ACTIVITY — In the data, find each line where the word "chart" appears and list that line.

ENTRIES SUPPLIED —

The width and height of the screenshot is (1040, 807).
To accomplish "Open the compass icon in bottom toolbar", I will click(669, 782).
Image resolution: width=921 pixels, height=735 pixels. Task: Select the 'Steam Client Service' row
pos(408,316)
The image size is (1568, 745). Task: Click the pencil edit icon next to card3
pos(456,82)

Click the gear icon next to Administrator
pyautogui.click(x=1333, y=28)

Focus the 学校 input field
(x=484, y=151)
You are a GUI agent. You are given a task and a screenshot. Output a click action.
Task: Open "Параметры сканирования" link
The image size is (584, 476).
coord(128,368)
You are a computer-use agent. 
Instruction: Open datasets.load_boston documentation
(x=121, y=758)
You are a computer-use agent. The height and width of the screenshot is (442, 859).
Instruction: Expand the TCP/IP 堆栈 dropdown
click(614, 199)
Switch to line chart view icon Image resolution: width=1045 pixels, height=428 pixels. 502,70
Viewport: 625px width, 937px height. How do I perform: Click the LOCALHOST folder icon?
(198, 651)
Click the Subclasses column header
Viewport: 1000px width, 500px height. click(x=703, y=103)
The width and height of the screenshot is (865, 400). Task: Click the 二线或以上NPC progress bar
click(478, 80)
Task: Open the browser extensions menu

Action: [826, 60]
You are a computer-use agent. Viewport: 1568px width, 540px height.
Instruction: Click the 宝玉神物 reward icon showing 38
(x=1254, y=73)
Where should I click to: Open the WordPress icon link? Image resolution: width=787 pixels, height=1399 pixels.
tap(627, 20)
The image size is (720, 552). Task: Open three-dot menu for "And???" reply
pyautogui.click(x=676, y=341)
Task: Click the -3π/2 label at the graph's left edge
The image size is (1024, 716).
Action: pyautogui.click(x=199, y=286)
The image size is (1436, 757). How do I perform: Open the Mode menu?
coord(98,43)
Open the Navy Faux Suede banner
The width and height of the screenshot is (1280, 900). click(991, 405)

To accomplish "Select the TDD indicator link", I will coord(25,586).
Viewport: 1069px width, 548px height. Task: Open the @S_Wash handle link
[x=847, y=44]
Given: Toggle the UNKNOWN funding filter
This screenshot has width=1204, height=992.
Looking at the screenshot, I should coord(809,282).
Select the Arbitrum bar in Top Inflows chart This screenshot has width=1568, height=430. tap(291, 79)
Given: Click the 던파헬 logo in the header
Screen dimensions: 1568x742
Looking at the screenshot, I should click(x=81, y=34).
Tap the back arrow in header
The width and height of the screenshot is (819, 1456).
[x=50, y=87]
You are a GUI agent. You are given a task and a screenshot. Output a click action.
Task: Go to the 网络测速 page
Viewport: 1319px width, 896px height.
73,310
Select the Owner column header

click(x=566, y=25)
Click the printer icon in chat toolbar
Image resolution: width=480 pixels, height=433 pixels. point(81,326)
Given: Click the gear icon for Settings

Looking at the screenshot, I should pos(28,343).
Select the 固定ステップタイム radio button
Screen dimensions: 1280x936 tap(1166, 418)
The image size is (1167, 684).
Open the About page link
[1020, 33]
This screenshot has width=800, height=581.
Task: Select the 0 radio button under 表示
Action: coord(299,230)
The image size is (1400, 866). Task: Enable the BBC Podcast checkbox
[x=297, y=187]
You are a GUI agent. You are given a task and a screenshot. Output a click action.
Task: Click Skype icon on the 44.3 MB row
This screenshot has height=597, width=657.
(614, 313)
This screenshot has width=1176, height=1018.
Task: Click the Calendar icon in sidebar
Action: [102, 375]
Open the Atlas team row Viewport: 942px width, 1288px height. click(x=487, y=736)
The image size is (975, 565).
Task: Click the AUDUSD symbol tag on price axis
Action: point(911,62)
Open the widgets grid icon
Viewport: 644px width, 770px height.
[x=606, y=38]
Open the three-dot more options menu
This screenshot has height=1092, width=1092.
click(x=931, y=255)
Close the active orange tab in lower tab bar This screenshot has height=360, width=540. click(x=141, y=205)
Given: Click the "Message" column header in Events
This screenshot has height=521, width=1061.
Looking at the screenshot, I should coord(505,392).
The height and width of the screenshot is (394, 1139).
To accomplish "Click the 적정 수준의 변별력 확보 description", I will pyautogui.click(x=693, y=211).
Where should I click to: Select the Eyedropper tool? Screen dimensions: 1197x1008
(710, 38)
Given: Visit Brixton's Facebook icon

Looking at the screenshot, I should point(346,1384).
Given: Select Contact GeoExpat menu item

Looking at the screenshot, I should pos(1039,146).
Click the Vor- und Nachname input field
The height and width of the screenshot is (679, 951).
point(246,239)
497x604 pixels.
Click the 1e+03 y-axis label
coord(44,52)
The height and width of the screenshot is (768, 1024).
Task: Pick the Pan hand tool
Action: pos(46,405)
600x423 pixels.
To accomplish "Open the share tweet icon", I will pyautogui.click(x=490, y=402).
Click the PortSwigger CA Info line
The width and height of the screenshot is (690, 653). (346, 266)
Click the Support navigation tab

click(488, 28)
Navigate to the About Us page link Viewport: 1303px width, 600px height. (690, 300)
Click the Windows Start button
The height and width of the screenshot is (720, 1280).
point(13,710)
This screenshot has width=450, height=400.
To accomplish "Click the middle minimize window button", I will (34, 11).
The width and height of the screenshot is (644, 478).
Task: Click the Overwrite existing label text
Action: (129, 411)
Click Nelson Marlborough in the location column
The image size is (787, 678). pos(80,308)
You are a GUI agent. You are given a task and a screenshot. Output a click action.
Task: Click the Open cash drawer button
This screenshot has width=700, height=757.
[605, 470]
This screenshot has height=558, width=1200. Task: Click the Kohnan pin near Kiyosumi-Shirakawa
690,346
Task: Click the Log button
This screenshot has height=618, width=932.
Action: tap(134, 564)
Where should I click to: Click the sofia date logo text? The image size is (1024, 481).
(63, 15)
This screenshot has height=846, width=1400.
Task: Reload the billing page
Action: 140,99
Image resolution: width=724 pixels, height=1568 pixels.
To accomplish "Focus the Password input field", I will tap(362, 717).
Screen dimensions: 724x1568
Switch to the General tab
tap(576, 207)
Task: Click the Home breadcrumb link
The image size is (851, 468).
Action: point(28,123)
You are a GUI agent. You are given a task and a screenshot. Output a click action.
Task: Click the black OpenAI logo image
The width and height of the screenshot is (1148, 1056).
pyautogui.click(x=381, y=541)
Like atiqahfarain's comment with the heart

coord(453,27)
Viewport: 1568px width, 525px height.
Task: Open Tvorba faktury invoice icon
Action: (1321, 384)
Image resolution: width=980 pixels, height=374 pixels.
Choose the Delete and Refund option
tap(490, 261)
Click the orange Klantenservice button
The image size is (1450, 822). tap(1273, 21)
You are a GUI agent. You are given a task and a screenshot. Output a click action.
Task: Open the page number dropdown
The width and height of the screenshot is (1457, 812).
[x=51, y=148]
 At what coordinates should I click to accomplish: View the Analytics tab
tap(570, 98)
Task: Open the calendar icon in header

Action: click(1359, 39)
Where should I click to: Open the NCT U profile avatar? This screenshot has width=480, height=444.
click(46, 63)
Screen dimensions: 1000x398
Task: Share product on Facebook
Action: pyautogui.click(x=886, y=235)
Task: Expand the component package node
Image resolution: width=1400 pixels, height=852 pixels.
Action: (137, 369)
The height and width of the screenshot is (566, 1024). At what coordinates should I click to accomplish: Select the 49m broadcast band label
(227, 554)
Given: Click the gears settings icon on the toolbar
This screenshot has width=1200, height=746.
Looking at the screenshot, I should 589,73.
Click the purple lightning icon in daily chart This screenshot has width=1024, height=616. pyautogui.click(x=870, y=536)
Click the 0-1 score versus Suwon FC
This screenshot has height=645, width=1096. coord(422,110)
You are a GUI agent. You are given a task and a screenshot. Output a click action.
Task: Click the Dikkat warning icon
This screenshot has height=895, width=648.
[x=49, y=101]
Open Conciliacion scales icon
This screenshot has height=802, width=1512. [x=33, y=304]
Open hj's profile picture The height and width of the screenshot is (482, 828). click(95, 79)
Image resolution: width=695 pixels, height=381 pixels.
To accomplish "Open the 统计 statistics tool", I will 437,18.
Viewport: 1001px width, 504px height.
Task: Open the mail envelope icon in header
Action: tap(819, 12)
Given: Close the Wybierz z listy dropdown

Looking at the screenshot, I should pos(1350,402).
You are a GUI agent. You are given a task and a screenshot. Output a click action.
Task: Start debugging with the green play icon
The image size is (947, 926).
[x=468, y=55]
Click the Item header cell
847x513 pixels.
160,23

YOUR RESPONSE —
Switch to line chart view icon Image resolution: width=1045 pixels, height=428 pixels. 502,70
Select the Arbitrum bar in Top Inflows chart This screenshot has width=1568, height=430. tap(291, 79)
Click the purple lightning icon in daily chart This screenshot has width=1024, height=616. pyautogui.click(x=870, y=536)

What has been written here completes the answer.